By Stacy M. Brown, The Washington Informer
One-in-three adults in the United States are saddled with medical debt, which now counts as the largest source of debt in collections – more than credit cards, utilities, and auto loans combined.
According to a White House fact sheet, Black and Hispanic households are more likely to hold medical debt than white households.
As part of the fight to help people contend with high costs, Vice President Kamala Harris plans to announce reforms to help ease the burden of medical debt.
The White House said medical debt isn’t just a financial issue – it can have negative health effects.
One study found that almost half of individuals with medical debt intentionally avoided seeking care.
“Getting sick or taking care of loved ones should not mean financial hardship for American families,” administration officials stated.
“That is why the Administration is taking new action to ease the burden of medical debt and protect consumers from predatory collection policies.”
The White House said the planned actions build upon President Joe Biden’s April 5th Executive Order on strengthening access to affordable, quality health care coverage, which directed federal agencies to take action to reduce the burden of medical debt.

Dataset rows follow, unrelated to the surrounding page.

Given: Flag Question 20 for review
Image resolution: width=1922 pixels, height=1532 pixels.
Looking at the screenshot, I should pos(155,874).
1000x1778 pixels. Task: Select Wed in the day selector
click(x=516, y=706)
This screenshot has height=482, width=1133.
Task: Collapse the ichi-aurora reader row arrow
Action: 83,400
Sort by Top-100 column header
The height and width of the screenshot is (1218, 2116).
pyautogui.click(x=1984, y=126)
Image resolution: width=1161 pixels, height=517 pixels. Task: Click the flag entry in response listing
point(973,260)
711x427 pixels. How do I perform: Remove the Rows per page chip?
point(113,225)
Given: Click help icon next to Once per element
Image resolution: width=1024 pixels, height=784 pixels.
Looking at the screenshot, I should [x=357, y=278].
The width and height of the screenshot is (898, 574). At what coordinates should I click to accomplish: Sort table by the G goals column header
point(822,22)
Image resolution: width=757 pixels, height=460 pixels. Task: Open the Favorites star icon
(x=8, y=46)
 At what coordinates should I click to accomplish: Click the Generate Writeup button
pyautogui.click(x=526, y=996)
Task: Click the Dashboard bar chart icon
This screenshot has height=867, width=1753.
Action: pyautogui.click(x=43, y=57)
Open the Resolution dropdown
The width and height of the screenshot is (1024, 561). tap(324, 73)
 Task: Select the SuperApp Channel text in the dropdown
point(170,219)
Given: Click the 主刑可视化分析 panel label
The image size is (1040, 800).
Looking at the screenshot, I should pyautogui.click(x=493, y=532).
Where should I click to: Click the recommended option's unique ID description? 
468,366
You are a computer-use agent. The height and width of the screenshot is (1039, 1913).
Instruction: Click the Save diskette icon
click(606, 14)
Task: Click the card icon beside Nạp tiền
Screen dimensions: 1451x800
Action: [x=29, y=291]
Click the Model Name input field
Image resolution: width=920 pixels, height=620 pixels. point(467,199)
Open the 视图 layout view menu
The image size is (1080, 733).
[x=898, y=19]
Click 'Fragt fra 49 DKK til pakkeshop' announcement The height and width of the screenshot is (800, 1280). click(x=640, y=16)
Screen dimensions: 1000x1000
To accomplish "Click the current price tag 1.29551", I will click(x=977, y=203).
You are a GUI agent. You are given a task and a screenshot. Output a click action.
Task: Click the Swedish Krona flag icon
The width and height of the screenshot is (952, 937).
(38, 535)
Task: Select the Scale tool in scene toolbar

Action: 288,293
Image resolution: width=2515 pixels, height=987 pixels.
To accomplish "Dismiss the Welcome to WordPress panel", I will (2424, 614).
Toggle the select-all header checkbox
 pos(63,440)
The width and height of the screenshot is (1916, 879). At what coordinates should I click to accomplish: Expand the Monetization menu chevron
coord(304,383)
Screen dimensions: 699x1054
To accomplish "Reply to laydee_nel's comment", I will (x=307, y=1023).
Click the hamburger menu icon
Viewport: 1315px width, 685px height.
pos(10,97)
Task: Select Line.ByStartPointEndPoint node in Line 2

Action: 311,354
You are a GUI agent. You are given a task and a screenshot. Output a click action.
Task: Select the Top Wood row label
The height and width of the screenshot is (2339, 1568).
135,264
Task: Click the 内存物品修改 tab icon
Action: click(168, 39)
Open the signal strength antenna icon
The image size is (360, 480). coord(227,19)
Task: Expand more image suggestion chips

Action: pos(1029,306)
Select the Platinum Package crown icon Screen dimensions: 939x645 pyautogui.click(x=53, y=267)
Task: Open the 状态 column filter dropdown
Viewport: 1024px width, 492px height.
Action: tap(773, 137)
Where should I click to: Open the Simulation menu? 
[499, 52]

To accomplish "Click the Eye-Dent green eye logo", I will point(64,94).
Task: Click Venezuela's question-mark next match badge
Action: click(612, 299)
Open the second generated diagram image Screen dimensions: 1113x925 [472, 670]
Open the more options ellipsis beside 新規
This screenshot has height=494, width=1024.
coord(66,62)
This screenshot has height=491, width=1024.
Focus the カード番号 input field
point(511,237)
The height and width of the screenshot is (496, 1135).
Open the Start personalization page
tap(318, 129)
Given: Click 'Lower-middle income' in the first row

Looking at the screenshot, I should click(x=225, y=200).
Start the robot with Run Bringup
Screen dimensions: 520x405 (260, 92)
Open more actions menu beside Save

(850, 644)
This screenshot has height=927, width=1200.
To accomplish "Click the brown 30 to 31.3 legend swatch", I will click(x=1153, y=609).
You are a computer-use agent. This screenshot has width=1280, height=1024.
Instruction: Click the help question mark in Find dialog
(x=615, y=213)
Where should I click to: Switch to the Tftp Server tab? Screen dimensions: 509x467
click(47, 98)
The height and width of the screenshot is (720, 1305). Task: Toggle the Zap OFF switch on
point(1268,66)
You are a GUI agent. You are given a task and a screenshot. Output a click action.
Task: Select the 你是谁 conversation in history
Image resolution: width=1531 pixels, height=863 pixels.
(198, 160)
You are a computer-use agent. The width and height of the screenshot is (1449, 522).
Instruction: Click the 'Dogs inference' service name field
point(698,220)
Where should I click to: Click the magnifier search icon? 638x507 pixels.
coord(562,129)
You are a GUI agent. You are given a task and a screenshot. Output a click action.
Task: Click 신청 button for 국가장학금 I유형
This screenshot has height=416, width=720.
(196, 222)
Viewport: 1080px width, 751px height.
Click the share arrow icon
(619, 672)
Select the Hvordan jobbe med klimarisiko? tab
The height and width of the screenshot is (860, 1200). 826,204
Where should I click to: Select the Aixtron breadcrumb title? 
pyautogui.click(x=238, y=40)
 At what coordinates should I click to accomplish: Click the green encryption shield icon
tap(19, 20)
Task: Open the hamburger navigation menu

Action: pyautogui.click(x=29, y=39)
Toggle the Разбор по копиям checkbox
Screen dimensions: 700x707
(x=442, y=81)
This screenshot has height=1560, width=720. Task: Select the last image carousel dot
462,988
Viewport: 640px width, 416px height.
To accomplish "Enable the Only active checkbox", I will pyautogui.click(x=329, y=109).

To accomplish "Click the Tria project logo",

“[On April 11], Vice President Harris is announcing reforms in four areas that will lessen the burden of medical debt, protect consumers, and open up new opportunities for Americans looking to buy a home or start a small business,” the White House stated.
The actions include holding providers and collectors accountable.
“Providers have a responsibility to offer non-predatory payment plans or financial assistance to all eligible patients,” the White House noted.
“While many do, far too many eligible patients report not receiving help. Worse, lawsuits against patients over medical bills are on the rise. And when hospitals sell outstanding bills to third party debt collectors, patients can be subjected to persistent and aggressive collections practices.”
The administration noted that the federal government pays roughly $1.5 trillion a year into the health care system to provide patients with quality care and services.
Providers receiving that funding should make it easy for eligible patients to receive the financial assistance they are entitled to and should not directly or indirectly subject patients to illegal and harassing debt collection practices, the White House stated.
Department of Health and Human Services Secretary Becerra plans to direct the agency to evaluate how providers’ billing practices impact access and affordability of care and the accrual of medical debt.
Officials said HHS will request data from more than 2,000 providers on medical bill collection practices, lawsuits against patients, financial assistance, financial product offerings, and 3rd party contracting or debt buying practices.
The Department will, for the first time, weigh that information in their grantmaking decisions, publish topline data and policy recommendations for the public, and share potential violations with the relevant enforcement agencies of jurisdiction.
Separately, the Consumer Financial Protection Bureau (CFPB) will investigate credit reporting companies and debt collectors that violate patients’ and families’ rights and hold violators accountable.
The White House added that the administration also plans to improve government underwriting practices as the latest research found that owing medical debt is not a reliable predictor of overall financial health.
They said an analysis of 5 million anonymized credit records found that consumers who owed medical debt paid their bills at the same rate as those who did not.
Including paid-off medical debt causes credit scores to underestimate creditworthiness by as much as 22 points.
“As a result, the inclusion of medical debt on credit reports and in credit scores and loan underwriting can hold Americans back from financial opportunities while failing to improve the accuracy and predictiveness of lending programs,” the White House said in the release.